From: Mingming Cao <cmm@us.ibm.com>
Subject: Re: 64bit inode number and dynamic inode table for ext4
Date: Thu, 29 Mar 2007 10:08:08 -0800
Message-ID: <1175191689.3783.28.camel@dyn9047017103.beaverton.ibm.com>
References: <4601EF95.6020006@linux.vnet.ibm.com>
	 <1174585546.16068.50.camel@localhost.localdomain>
	 <20070328131508.GH14935@atrey.karlin.mff.cuni.cz>
Reply-To: cmm@us.ibm.com
Mime-Version: 1.0
Content-Type: text/plain
Content-Transfer-Encoding: 7bit
Cc: Andreas Dilger <adilger@clusterfs.com>, tytso@mit.edu,
	linux-ext4@vger.kernel.org
To: Jan Kara <jack@suse.cz>
In-Reply-To: <20070328131508.GH14935@atrey.karlin.mff.cuni.cz>
Sender: linux-ext4-owner@vger.kernel.org

On Wed, 2007-03-28 at 15:15 +0200, Jan Kara wrote: 
> > On Wed, 2007-03-21 at 19:53 -0700, Avantika Mathur wrote:
> > > Ext4 Developer Interlock Call: 03/21/2007 Meeting Minutes
> > Here is the basic idea about the dynamic inode table:
> > 
> > In default 4k filesystem block size, a inode table block could store 4
> > 265  bytes inode structures(4*265 = 4k). To avoid inode table blocks
>                               ^^^^^^^^^^ so k=265? ;)
> 
sorry, it should be 16 inodes in a 4k block, 16*256 = 4k;) 
> > fragmentation, we could allocate a cluster of contigous blocks for inode
> > tables at run time, for every say, 64 inodes or 8 blocks 16*8=64 inodes.
> > 
> > To efficiently allocate and deallocate inode structures, we could link
> > all free/used inode structures within the block group and store the
> > first free/used inode number in the block group descriptor. 
>   So you aren't expecting to shrink space allocated to inode, are you?
> 
In theory we could shrink space allocated to inodes, but I am not sure
if this worth the effort.

> > There are some safety concern with dynamic inode table allocation in the
> > case of block group corruption.  This could be addressed by checksuming
> > the block group descriptor.
>   But will it help you in finding those lost inodes once the descriptor
> is corrupted? I guess it would make more sence to checksum each inode
> separately. Then in case of corruption you could at least search through
> all blocks (I know this is desperate ;) and find inodes by verifying
> whether the inode checksum is correct. If it is, you have found an inode
> block with a high probability (especially if a checksum for most of the
> inodes in the block is correct). Another option would be to compute some
> more robust checksum for the whole inode block...
> 

If the block group descriptor is corrupted (with checksuming), we could
locate majority of inodes in the group by scanning the directory
entries, the inode number directly point to the inode table blocks.

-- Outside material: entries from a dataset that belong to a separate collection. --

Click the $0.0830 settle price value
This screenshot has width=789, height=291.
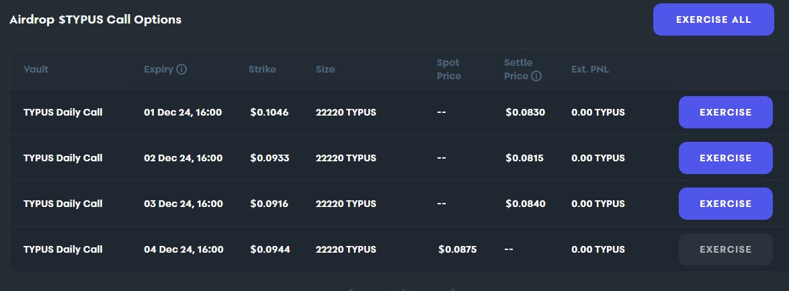pos(525,112)
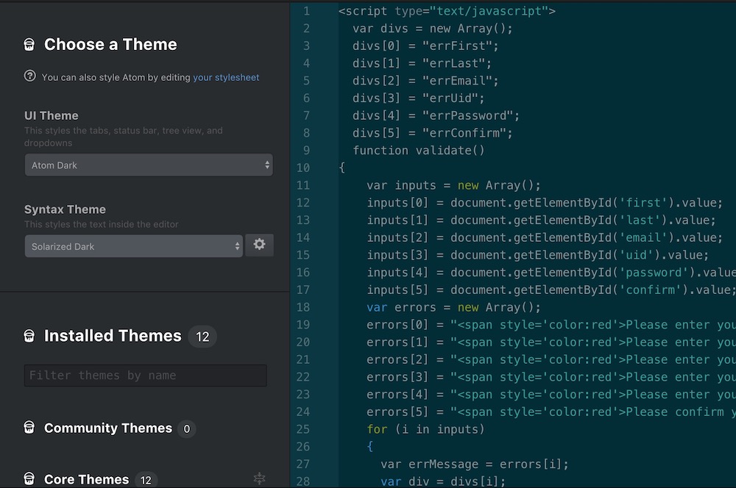Click line number 10 in the gutter
Image resolution: width=736 pixels, height=488 pixels.
[x=303, y=168]
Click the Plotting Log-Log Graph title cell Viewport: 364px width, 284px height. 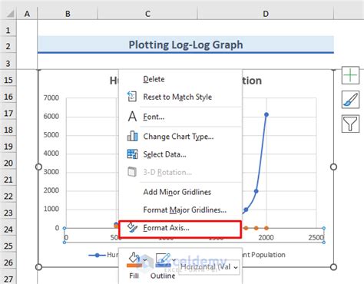(x=186, y=45)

Yeah, adding checksum for the whole inode block(s) is what I am
thinking.  Andreas suggested adding magic number to the inode table
block(s) (a cluster of blocks for inode). So in the case the block group
descriptor is corrupted , we could scan the block group and easily
locate the inode block(s).

If a cluster of inode blocks is 8 blocks, we could user one 256 bytes to
store the magic number and checksum. We could also
store the bitmap of this 127 inodes to indicating whether they are free
or not. This is an alternative way(vs. the free/used inode linked
list) to locate inode within the tables to do allocation/deallocation.
Shrinking the freed inode blocks also becomes easier, I assume.
This allows us to do inode allocation in parellal. Then we could store
the address of the previous or next chunk of inode tables in this
cluster header for additional safety protection. The first and last
cluster address(first block number of the chuck) are stored in the block
group descriptor.

> > With dynamical inode table, the block to store the inode structure
> is
> > not at fixed location anymore. One idea to efficiently map the inode
> > number to the block store the corresponding inode structure is encoding
> > the block number into the inode number directly. This implies to use 64
> > bit inode number. The low 4-5 bit of the inode number stores the offset
> > bits within the inode table block, and the rest of 59 bits is enough to
> > store the 48 bit block number, or 32 bit block group number + relative
> > block number within the group:
> > 
> > 63               47               31          20             4      0
> > ----------------|-----------------------------|--------------|------|
> > |               | 32bit group #               |   15 bit     | 5bit |
> > |               |                             |   blk #      |offset|
> > ----------------|-----------------------------|--------------|------|
> > 
> > The bigger concern is possible inode number collision if we choose 64
> > bit inode number.  Although today linux kernel VFS layer is fixed to
> > handle 64 bit inode number, applications might still using 32 bit stat()
> > to access inode numbers could break.  It is unclear how common this case
> > is, and whether by now the application is fixed to use the 64 bit stat64
> > ().  
> > 
> > One solution is avoid generate inode number >2**32 on 32 bit platform.
> > Since ext4 only could address 16TB fs on 32 bit arch, the max of group
> > number is 2**17 (2**17 * 2**15 blocks = 2**32 blocks = 16TB(on 4k blk)),
> > if we could force that inode table blocks could only be allocated at the
> > first 2**10 blocks within a block group, like this:
> > 
> > 63               47               31               15          4      0
> > ----------------|----------------|------------------|---------|------|
> > |               | High 15 bit    |low 17bit grp #   |10 bit   | 5bit |
> > |               | grp #          |                  |blk #    |offset|
> > ----------------|----------------|------------------|---------|------|
> > 
> > 
> > Then on 32 bit platform, the inode number is always <2**32. So even if
> > inode number on fs is 64 bit, since it's high 32 bit is always 0, user
> > application using stat() will get unique inode number.
>   I think that by the time this gets to production I would expect
> all the apps to be converted. And if they are not, then they deserve to be
> screwed..
> 

This kind of compromise on 32 bit platform is not complexed, just a
different set of the micros to decode the inode number, based on 32 bit
archs or 64 bit archs. So the complexity is not a big deal here.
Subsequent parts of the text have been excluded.